REQUEST 1:
In the passage on the Gor novel series, what does the word "Gor" mean in the Gorean language?
REQUEST 2:
Extend the passage on the Gor novel series, starting right after its final sentence.

TEXT SEGMENT:
'''
The planet Gor has lower gravity than the Earth (which allows for the existence of large flying creatures and tall towers connected by aerial bridges in the cities) and would have an even lower gravity if not for the technology of the Priest-Kings. The known geography of Gor consists mainly of the western seaboard of a continent that runs from the Arctic in the north to south of the equator, with the Thassa ocean to the west, and the Voltai mountain range forming an eastern boundary at many latitudes. There are also offshore islands in the ocean and some relatively sparsely settled plains to the east of the Voltai. The word "Gor" itself means "home stone" in the Gorean language, the native language of the "northern civilized cities of known Gor" (which resemble ancient Greco-Roman city-states in many respects), and a widely spoken lingua franca in many other areas.

Plotlines
Most of the novels in the series are action and sexual adventures, with many of the military engagements borrowing liberally from historic ones, such as the trireme battles of ancient Greece and the castle sieges of medieval Europe. Ar, the largest city in known Gor, has resemblances to the ancient city of Rome, and its land empire is opposed by the sea-power of the island of Cos.

The series is an overlapping of planetary romance and sword and planet. The first book, Tarnsman of Gor, opens with scenes reminiscent of scenes in the first book of the Barsoom series by Edgar Rice Burroughs; both feature the protagonist narrating his adventures after being transported to another world. These parallels end after the first few books, when the stories of the books begin to be structured along a loose story arc involving the struggles of the city-state of Ar and the island of Cos to control the Vosk river area, as well as the struggles at a higher level between the non-human Priest-Kings and the Kurii (another alien race) to control Gor and Earth.

Most of the books are narrated by transplanted British professor Tarl Cabot, master swordsman, as he engages in adventures involving Priest-Kings, Kurii, and humans. Books 7, 11, 19, 22, 26, 27, 31, 34 and parts of 32 are narrated by abducted Earth women who are made into slaves. Books 14, 15, and 16 are narrated by male abductee Jason Marshall. Book 28 is narrated by an unknown Kur, but features Tarl Cabot. Book 30 and parts of 32 are narrated by three Gorean men: a mariner, a scribe and a merchant/slaver.
'''
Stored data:
'''
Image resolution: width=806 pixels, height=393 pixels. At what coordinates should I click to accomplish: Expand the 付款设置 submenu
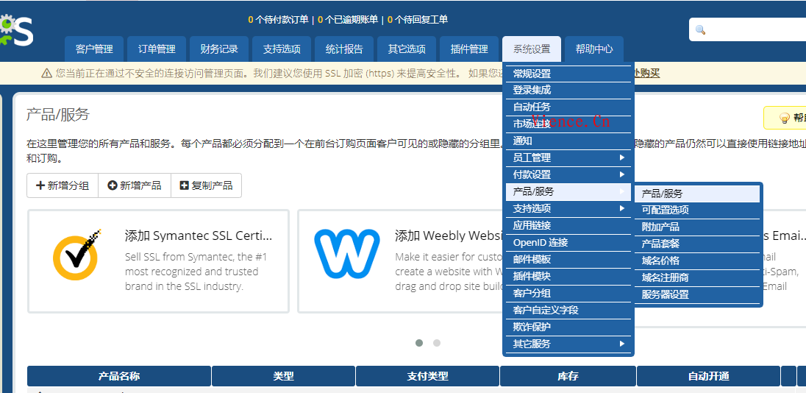[x=568, y=174]
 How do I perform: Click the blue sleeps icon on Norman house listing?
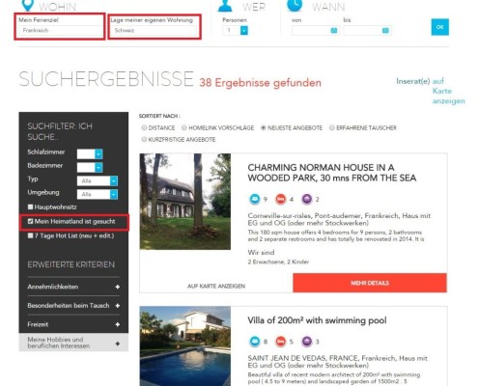[255, 199]
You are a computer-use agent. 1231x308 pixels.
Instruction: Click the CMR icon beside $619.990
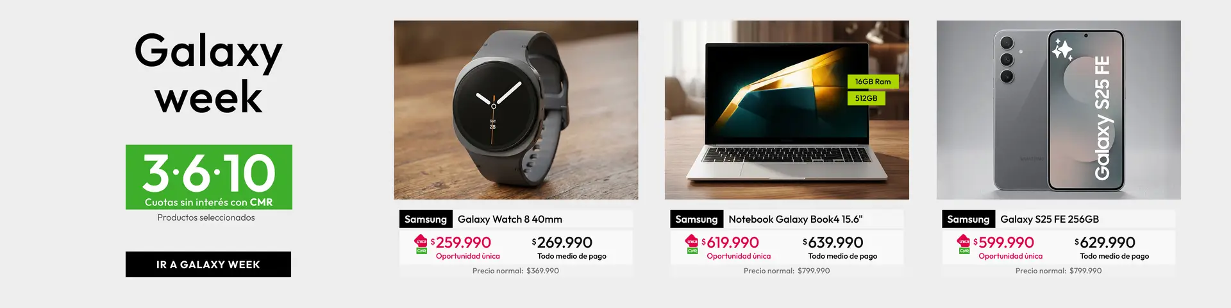692,244
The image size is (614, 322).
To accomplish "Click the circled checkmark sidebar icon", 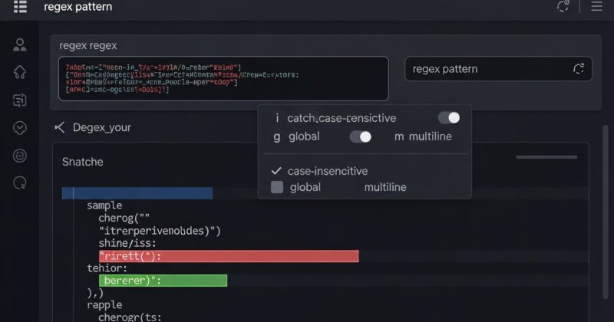I will [x=20, y=127].

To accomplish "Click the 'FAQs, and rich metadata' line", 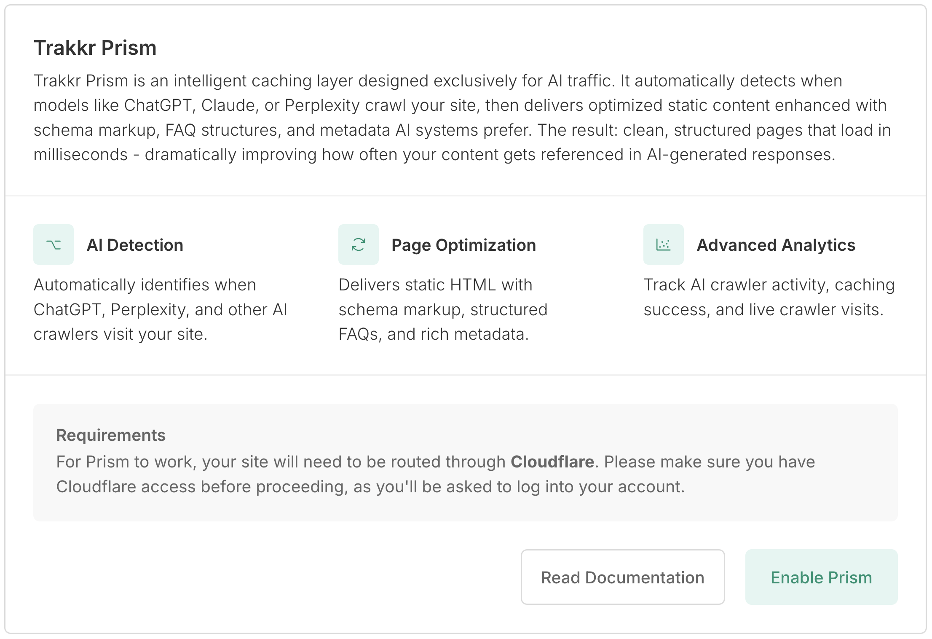I will [x=434, y=334].
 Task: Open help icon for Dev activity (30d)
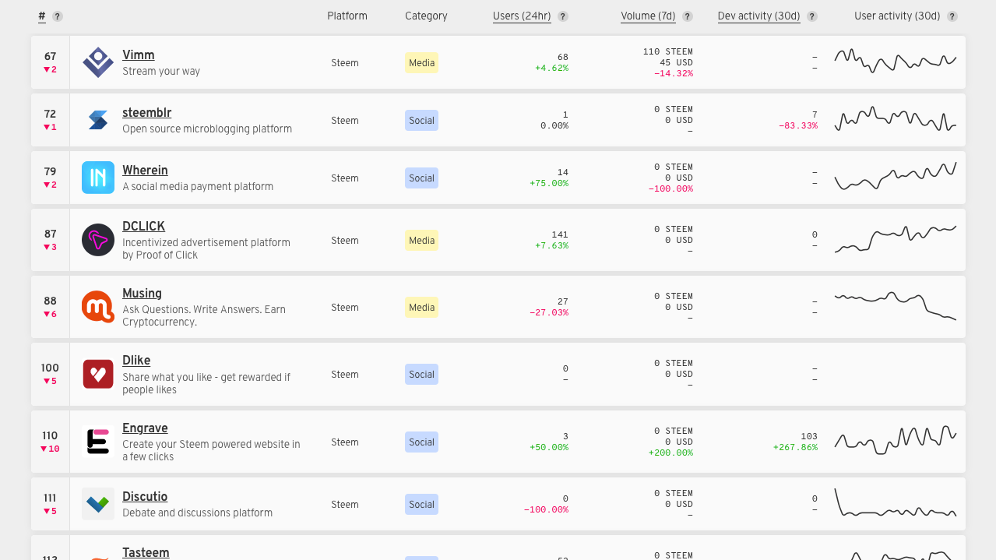point(812,16)
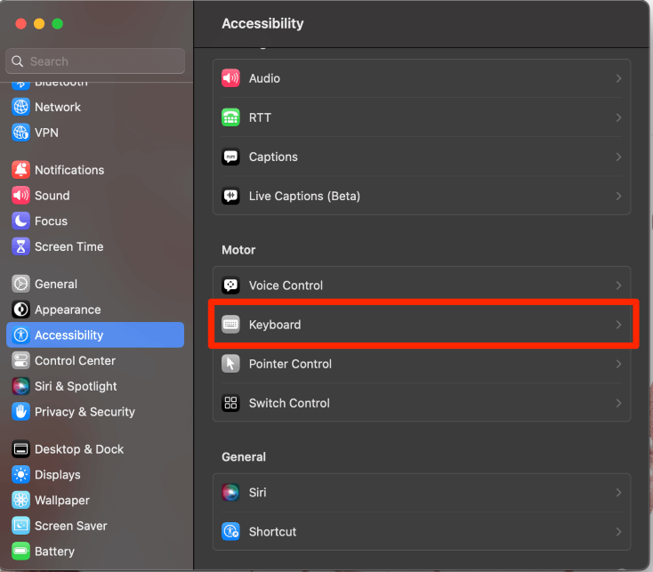The image size is (653, 572).
Task: Click the Privacy & Security hand icon
Action: pos(20,412)
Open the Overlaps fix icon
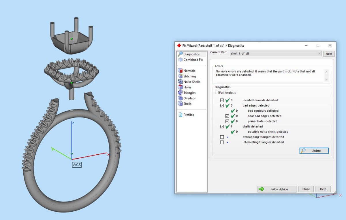 (x=180, y=98)
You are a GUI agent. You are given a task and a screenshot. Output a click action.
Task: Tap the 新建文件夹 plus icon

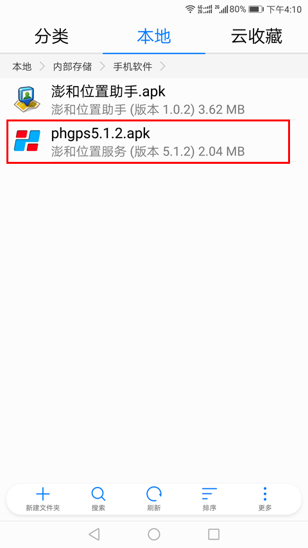[x=43, y=494]
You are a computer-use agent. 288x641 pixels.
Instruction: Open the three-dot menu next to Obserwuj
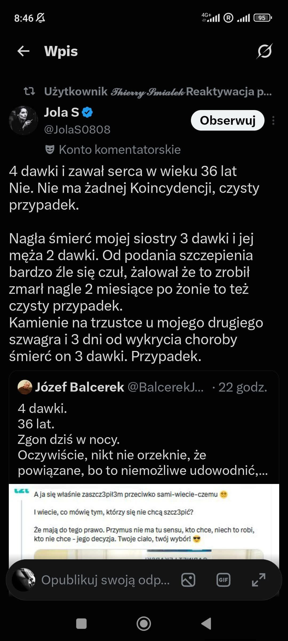(273, 120)
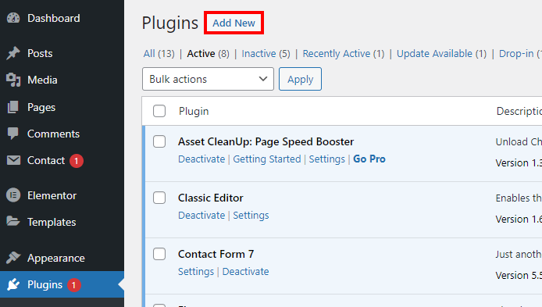Check the Asset CleanUp plugin checkbox
The height and width of the screenshot is (307, 542).
pos(159,141)
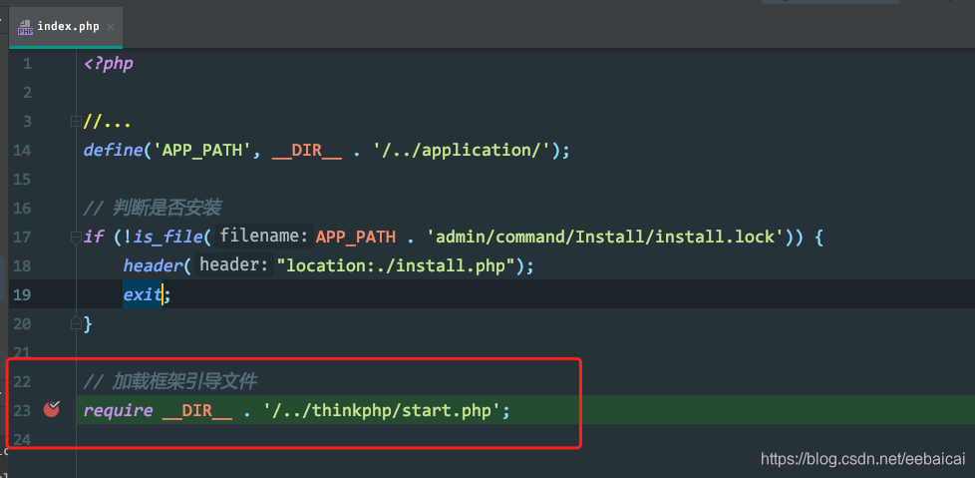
'''
EXPECTED ANSWER 1:
"Gor" means "home stone."

EXPECTED ANSWER 2:
The series features several sentient alien races. The most important to the books are the insectoid Priest-Kings and the huge, sharp-clawed, predatory Kurii, both spacefarers from foreign star systems. The Priest-Kings rule Gor as disinterested custodians, leaving humans to their own affairs as long as they abide by certain restrictions on technology. The Kurii are an aggressive, invasive race with advanced technology (but less so than that of the Priest-Kings) who wish to colonize both Gor and Earth. The power of the Priest-Kings is diminished after the "Nest War" described in the third book and the Priest-Kings and Kurii struggle against each other via their respective human agents and spies.

Early entries in the series were plot-driven space opera adventures, but later entries grew more philosophical and sexual. Many subplots run the course of several books and tie back to the main plot in later books. Some of these plots begin in the first book, but most are underway in the first 10 books.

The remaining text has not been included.